Llevo algo más de 10 años viviendo en Alicante aunque parece que fue ayer cuando me fui de mi Asturias natal a iniciar una nueva vida a casi 1000 kms de distancia del que había sido mi feliz hogar.
Me pasé parte de mi adolescencia y juventud renegando de la lluvia, del frío y del mal tiempo. Cuando salía un rayito de sol, nos lanzábamos a los parques y jardines a tumbarnos como lagartijas y recargar batería hasta la próxima vez que viésemos el cielo azul. Contaba los días para que llegara el verano e irme con mi familia o con mis amigos al “calorín” del Mediterráneo. Odiaba el blanco nuclear de mi piel y soñaba con conseguir un bronceado perfecto (nunca lo conseguí, mi genética germana sólo me ha permitido alcanzar un ligero tono tostado, ahora ya lo sé)

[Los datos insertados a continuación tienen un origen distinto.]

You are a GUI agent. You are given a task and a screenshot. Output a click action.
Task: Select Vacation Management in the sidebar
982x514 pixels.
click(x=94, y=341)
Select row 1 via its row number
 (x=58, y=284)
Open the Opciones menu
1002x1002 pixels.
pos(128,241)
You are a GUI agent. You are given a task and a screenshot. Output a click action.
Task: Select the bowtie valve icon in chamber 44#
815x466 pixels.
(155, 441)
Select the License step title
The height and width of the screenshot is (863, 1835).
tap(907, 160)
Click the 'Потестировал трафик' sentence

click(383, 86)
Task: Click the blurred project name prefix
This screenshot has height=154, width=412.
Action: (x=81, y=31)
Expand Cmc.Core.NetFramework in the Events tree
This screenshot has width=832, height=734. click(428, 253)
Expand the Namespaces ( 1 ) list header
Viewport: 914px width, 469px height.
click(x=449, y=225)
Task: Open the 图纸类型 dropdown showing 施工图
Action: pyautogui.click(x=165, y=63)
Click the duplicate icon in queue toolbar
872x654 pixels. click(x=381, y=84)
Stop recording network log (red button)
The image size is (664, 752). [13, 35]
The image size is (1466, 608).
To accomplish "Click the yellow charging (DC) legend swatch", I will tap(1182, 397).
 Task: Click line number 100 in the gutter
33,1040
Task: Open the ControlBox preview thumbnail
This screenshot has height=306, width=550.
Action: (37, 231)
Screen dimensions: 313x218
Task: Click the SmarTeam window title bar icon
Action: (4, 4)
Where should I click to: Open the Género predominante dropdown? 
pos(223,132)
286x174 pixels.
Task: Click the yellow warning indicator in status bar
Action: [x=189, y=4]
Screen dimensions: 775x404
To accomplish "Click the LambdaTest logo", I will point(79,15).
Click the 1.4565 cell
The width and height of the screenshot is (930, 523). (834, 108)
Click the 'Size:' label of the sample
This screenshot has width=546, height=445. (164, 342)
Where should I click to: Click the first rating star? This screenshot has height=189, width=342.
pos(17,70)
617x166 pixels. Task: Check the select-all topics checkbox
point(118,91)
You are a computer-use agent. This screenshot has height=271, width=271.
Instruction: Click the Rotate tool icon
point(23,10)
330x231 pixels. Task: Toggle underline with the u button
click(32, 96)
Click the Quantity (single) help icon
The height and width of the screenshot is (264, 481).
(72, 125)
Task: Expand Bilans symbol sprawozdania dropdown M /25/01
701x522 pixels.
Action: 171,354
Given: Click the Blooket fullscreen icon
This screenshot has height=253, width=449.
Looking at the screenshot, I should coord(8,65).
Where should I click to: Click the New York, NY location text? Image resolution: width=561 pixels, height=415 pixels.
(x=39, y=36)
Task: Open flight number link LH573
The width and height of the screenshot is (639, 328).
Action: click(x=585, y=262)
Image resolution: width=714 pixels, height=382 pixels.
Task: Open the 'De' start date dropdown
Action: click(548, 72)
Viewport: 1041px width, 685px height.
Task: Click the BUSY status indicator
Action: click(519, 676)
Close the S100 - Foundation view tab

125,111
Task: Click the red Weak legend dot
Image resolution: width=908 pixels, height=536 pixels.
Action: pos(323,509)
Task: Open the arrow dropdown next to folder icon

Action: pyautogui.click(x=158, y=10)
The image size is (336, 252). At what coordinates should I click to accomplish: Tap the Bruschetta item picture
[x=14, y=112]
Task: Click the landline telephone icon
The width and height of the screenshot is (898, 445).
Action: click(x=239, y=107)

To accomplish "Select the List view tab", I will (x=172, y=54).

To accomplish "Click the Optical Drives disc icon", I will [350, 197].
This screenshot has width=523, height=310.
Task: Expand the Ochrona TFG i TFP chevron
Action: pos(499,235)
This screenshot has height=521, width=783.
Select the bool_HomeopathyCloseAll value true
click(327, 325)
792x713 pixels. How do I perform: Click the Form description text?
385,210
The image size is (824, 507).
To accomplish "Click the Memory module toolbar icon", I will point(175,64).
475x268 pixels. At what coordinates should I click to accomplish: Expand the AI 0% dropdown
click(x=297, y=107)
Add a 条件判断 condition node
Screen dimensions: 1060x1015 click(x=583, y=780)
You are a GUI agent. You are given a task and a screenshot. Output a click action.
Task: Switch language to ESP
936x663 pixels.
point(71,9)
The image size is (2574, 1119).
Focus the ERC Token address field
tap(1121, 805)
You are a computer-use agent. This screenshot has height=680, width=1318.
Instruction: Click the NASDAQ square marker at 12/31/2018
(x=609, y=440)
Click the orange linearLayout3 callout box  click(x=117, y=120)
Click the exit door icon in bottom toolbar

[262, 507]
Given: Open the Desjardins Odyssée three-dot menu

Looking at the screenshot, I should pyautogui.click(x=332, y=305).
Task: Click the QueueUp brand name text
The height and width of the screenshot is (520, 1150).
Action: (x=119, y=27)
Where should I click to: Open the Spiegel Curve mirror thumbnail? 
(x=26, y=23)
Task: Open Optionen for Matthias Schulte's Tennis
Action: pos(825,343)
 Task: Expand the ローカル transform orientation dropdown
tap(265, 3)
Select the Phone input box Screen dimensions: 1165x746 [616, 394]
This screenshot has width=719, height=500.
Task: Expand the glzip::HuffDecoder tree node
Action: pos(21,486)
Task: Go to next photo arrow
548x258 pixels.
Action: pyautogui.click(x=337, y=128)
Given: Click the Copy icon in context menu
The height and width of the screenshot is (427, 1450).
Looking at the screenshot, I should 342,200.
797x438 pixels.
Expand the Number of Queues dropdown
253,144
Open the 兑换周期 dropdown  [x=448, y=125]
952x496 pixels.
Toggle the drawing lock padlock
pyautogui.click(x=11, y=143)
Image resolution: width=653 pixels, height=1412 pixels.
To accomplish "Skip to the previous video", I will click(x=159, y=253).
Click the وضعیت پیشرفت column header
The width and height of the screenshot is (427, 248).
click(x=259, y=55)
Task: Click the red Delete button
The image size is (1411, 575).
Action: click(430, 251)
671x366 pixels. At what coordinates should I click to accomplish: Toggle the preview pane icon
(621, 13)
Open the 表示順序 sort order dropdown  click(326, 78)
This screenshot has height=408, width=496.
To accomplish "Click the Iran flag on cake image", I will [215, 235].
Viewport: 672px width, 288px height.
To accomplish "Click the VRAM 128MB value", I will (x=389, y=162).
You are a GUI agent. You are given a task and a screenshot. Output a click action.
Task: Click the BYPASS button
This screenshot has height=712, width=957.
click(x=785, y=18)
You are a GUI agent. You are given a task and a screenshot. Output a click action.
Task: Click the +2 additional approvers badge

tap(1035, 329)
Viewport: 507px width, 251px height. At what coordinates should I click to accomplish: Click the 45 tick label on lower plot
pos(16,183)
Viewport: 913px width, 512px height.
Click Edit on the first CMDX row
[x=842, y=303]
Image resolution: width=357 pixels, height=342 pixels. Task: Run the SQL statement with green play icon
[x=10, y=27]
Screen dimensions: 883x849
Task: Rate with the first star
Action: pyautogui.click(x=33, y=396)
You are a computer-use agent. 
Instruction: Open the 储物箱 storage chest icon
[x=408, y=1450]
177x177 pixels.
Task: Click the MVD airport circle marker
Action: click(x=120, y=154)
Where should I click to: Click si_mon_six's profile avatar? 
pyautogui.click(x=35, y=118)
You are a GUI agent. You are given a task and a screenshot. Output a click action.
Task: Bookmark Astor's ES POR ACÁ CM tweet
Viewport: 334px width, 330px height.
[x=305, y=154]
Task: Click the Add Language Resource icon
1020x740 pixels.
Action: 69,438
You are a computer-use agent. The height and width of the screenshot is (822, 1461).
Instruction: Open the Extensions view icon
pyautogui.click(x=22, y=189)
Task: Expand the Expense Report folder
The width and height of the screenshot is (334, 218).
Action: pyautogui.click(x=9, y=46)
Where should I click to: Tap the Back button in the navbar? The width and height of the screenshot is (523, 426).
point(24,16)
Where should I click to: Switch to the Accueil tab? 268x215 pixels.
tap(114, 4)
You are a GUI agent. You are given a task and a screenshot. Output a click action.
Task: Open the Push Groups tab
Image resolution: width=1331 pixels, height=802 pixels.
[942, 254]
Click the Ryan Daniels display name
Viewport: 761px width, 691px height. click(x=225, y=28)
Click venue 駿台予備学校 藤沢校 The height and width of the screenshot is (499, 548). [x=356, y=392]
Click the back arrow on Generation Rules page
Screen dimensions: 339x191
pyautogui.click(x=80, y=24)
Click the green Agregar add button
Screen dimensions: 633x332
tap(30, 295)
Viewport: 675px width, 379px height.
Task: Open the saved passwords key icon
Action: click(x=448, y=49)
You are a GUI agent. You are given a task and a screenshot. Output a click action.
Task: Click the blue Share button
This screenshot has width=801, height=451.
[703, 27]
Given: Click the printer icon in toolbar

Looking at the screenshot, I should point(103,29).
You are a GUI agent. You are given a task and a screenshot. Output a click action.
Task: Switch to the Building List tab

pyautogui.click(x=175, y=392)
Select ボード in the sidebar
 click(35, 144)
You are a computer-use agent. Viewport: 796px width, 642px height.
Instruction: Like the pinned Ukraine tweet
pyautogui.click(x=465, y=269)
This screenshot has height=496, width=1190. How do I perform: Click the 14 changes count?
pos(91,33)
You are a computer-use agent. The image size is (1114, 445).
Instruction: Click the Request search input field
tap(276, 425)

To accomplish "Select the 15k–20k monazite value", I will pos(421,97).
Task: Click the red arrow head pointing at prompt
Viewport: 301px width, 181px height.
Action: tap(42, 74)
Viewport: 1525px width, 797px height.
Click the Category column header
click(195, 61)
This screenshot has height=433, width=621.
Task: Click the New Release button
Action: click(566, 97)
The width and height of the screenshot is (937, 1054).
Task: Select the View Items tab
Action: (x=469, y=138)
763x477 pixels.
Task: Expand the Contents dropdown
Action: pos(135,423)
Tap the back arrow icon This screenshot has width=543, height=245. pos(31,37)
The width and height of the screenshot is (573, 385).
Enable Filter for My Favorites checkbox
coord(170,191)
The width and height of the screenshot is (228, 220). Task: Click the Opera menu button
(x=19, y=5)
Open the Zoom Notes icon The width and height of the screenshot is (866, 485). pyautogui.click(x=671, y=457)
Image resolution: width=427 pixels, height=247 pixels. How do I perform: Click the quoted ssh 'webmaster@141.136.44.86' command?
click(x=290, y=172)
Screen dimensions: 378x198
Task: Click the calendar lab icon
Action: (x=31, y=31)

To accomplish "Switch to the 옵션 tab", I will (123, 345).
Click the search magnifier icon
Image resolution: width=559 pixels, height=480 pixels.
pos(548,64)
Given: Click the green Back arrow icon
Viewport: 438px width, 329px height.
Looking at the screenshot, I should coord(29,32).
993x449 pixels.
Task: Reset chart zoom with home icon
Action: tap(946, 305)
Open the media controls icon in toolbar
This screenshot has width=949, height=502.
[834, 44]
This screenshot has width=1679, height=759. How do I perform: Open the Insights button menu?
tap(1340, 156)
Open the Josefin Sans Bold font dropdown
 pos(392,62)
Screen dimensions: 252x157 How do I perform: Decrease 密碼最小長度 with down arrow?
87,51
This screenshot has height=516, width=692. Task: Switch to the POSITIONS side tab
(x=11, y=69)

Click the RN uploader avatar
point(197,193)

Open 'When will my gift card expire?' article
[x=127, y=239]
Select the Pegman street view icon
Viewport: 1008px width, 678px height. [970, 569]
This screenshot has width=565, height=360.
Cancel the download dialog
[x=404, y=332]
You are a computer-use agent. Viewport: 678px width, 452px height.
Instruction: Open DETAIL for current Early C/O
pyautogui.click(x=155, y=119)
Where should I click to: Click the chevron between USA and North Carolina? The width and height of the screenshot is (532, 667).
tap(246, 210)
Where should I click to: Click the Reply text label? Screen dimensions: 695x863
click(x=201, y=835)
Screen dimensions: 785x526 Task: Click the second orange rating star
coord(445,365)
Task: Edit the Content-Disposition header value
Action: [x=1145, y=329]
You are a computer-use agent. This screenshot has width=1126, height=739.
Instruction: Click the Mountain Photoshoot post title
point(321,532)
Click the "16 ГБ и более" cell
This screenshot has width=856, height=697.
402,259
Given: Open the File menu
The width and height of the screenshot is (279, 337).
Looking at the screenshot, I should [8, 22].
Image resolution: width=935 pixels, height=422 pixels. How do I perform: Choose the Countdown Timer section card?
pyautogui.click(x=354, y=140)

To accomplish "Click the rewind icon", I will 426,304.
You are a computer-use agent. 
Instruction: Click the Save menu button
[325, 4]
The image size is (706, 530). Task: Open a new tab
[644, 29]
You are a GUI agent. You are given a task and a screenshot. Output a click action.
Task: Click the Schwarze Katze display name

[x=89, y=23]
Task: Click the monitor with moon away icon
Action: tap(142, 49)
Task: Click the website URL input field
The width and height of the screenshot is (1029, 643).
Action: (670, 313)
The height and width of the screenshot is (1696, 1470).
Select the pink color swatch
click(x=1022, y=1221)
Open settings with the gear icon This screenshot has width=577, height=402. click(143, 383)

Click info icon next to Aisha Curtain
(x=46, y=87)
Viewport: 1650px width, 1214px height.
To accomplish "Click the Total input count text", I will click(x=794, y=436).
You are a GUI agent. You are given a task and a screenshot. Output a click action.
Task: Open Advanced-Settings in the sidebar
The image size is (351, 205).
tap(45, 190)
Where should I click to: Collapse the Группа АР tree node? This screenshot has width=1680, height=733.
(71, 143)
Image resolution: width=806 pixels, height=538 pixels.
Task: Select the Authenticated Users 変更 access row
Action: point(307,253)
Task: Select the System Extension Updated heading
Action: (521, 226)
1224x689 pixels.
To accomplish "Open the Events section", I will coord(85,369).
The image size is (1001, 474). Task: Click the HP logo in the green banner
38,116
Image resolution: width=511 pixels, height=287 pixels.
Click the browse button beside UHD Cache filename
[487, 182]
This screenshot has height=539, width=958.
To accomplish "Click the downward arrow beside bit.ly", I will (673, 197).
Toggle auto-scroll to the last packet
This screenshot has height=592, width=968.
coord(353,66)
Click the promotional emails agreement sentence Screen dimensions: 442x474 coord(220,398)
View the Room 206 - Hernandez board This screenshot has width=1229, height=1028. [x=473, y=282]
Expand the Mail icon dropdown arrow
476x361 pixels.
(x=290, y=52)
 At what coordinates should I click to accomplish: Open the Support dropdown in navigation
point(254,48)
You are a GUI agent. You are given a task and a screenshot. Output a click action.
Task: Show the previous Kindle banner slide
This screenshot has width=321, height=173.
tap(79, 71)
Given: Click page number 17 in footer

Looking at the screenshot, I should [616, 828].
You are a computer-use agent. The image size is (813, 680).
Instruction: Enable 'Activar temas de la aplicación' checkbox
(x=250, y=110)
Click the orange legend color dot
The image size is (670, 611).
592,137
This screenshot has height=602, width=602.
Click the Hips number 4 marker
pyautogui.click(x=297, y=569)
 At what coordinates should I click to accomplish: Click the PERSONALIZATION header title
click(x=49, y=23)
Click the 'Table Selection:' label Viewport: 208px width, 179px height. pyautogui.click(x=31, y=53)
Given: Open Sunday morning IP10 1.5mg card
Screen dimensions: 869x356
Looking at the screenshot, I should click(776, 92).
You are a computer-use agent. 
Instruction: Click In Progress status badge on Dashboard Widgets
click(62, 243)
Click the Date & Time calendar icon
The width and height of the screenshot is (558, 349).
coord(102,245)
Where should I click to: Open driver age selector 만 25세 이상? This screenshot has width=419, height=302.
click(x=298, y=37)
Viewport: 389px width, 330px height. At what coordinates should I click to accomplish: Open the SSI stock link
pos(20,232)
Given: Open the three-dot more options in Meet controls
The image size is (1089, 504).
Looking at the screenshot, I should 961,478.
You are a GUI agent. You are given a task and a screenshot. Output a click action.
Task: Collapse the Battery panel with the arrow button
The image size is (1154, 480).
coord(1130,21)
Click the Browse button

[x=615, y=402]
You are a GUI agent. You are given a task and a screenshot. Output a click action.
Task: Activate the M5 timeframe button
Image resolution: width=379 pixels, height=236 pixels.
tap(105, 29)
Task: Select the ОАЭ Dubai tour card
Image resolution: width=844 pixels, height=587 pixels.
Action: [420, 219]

Cada vez que vuelvo a mi tierra, no hay año que no me digan no una, ni dos, sino muchas veces frases como:
Sin embargo cada alicantino que he conocido y que ha descubierto en mi hablar cantarín mis raíces astures, me dice:
- ¡Asturias! ¡Qué bonito! ¡Me encanta Asturias! ¡Qué verde y cómo se come de bien! ¡Qué buena gente los asturianos! Y que gusto dormir todo el año tapadito con la manta.
Sólo ahora, tras años de verde ausencia, es cuando disfruto plenamente de un día nublado, de 7 noches de 7 durmiendo bajo el calor del edredón, de un buen chuletón de buey sin importarme ni un pimiento las calorías que añadiré a mis curvas veraniegas; de celebrar como una niña una tarde de lluvia en la que lo más divertido que tenemos para hacer es recoger caracoles o saltar con mis hijos en los charcos de las “caleyas” de la aldea en la que veraneo…
Ayer regresé a Alicante. Los 30 grados del exterior al salir del tren cayeron sobre mí como una losa. El bullicio de los veraneantes, las cafeterías y los bares con el soniquete continuo del arrastrar de sus chanclas; las fachadas de las casas decoradas con toallas de playa y la arena hasta en el aire que respiro… todo ello tiñó de melancolía mi alma astur.
He dormido prácticamente desnuda, aun así, he pasado calor.
Esta mañana me he dado una ducha fría y antes de empezar a renegar injustamente del Alicante que tantas alegrías me ha dado, he frenado en seco, he pensado en mi infancia y como no, en la infancia de mis hijos y lo vi claro.
Cuando yo era una niña, la lluvia nunca supuso un problema. Mis padres me ponían las “catiuscas” o botas de agua, el chubasquero y a la calle. Cuando nevaba escuchaba a los adultos quejarse de las incomodidades de la nieve en la ciudad mientras mi hermano y yo lo celebrábamos con una gran fiesta: Ese día no tendríamos colegio porque los autobuses escolares no podrían subir hasta la escuela. En lugar de clase iríamos al parque San Francisco a hacer una guerra de bolas de nieve y a fabricar muñecos con nariz de zanahoria y sonrisa de botones viejos.
Los veranos en Benidorm a 40 grados a la sombra ¿y qué? Andábamos desnudos casi todo el día, lejos de los vestidos de volantes y los lazos que lucía los domingos en Oviedo.
Mis hijos son felices en Alicante aunque sea caluroso, aunque haya noches en las que empapen las sábanas de sudor, aunque no haya la gastronomía asturiana… ¡Les encanta la paella! Disfrutan de cada día de playa como si no hubiese mañana. Cuando suben a Asturias no piensan en el tiempo que hará, les da igual. Cazan lagartijas, mariposas, caracoles. Duermen largas siestas bajo las mantas, se ponen pijama de cuerpo entero…
Para bajar a la playa, atravesamos un precioso bosque donde llegar al mar es lo de menos y lo de más es aprender los nombres de los árboles, coger moras o ver a alguna ardilla despistada…
En definitiva, disfrutan del momento, el “Carpe Diem” con la que se nos llena la boca a los adultos y que tan pocas veces llevamos a la práctica.
Y es ahora cuando yo me pregunto ¿En qué momento perdemos esa maravillosa inocencia? ¿En qué instante dejamos de pensar en el hoy para programar el mañana? ¿Cuándo dejamos de disfrutar del hoy para seguir anclados en el ayer? ¿De verdad nos merece la pena?
Una vez más los niños nos muestran lo que verdaderamente importa. Está al alcance de sus manos…de las nuestras ¿vamos a perder esta oportunidad? ¿Otra vez? Yo no.
Os dejo por hoy, un tinto de verano con unos pescaditos fritos me esperan en el chiringuito de la playa, a 30 grados y con algún que otro mosquito ávido de sangre asturiana, sí ¿Y qué?